Try these sample quiz questions. Statement Subject Plot Theme The theme is love._______________ The theme is the quest for self-knowledge in a confusing world. _______________ Beauty is in the eye of the beholder. _______________ The theme is that she tried to recapture the past and failed. _______________ A crisis can bring out the best in some people and the worst in others. _______________ You can’t recapture the past. _______________ The theme of the movie is that even though he betrayed his brother, the brother forgave him. _______________ The theme is good versus evil. _______________ The theme is revenge. _______________
“The theme is love.” No; this is only a subject. No single word can ever be a theme.
“The theme is the quest for self-knowledge in a confusing world.” This could be plot (because of the word “quest”) or subject, but definitely not theme. There is no attitude expressed to that quest. It is too neutral.
“Beauty is in the eye of the beholder.” Yes, this is a theme. It’s a cliché, but it does express a particular generalization about beauty, that it is subjective. There is a real idea here ABOUT beauty.

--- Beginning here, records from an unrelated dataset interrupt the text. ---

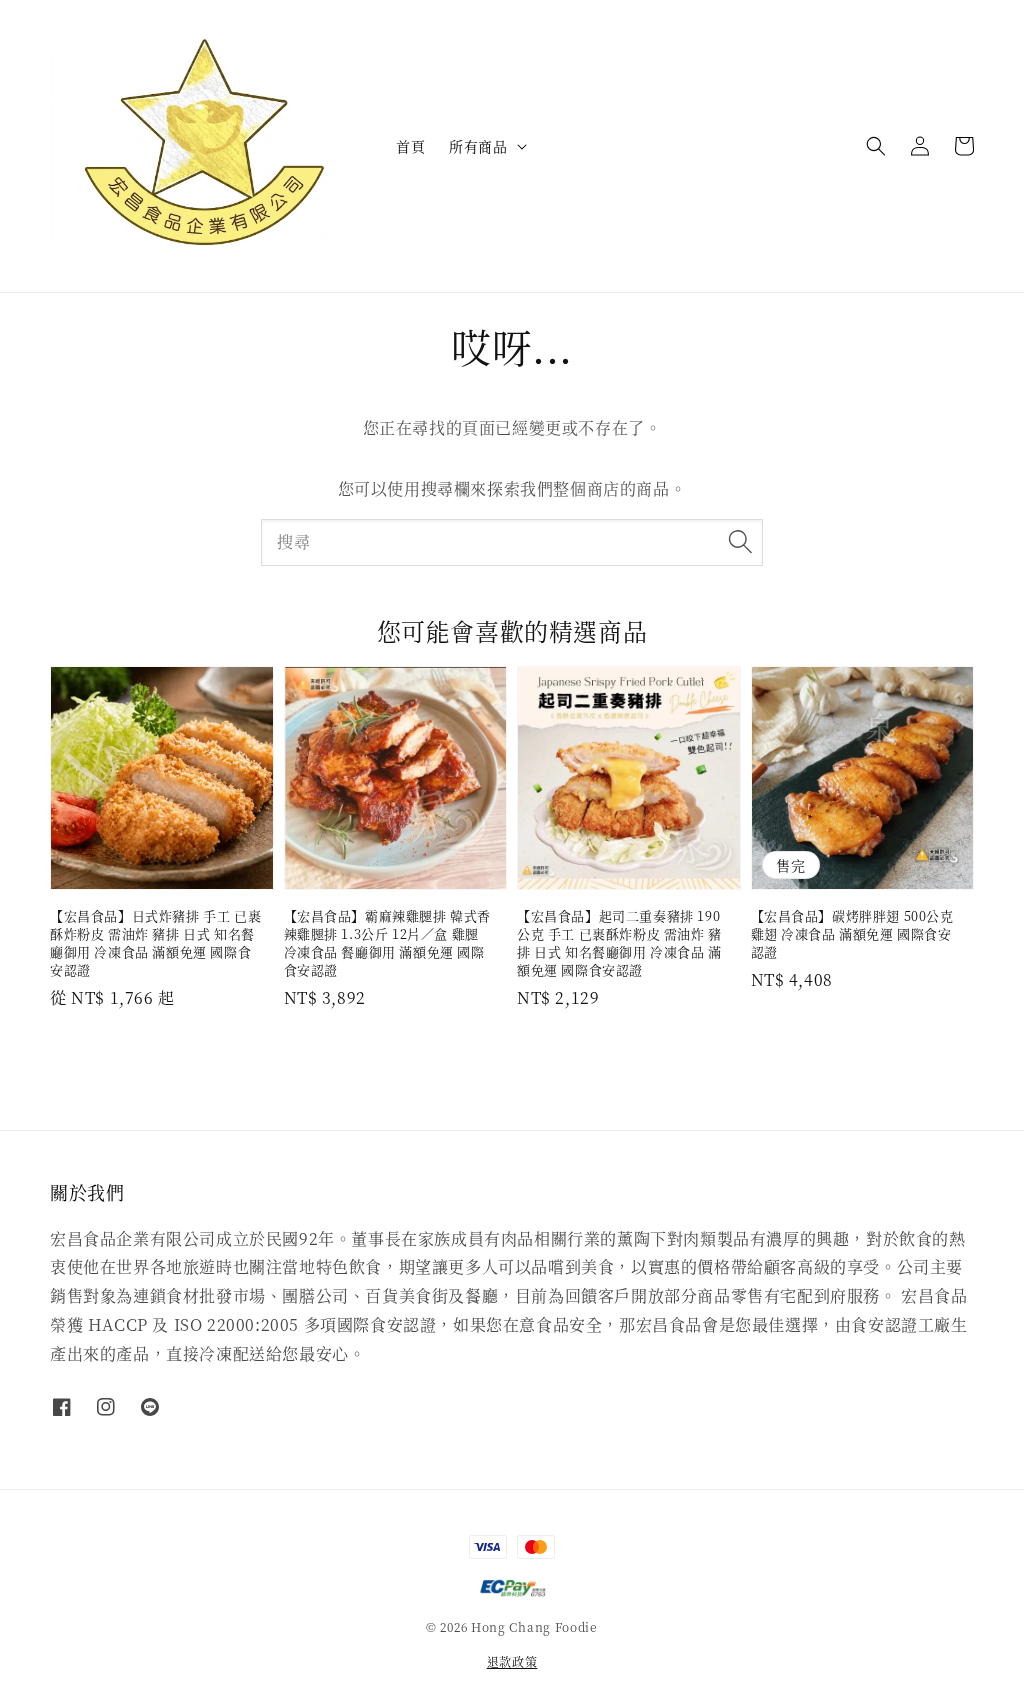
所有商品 (478, 146)
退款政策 (512, 1661)
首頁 (410, 146)
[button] (876, 146)
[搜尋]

“The theme is that she tried to recapture the past and failed.” This is merely plot!
“The theme is good versus evil.” Absolutely not.. This is only a subject or topic or, if you prefer, an issue. But there is no idea expressed ABOUT good and evil, so it is not a theme statement.
“The theme of the movie is that even though he betrayed his brother, the brother forgave him.” Whoops -- this one is only a statement about plot.
“You can’t recapture the past.” This one isn’t brilliant, and the diction is too informal for most essays, but it does express an idea, a generalization, ABOUT the past; so yes, it is a theme.
“A crisis can bring out the best in some people and the worst in others.” Definitely a theme... Something is being said ABOUT the effects of a crisis on people.
“The theme is revenge.” “Revenge” is only a subject, not a theme. Are you ready for a real quiz now? Can you write confidently about themes in literature?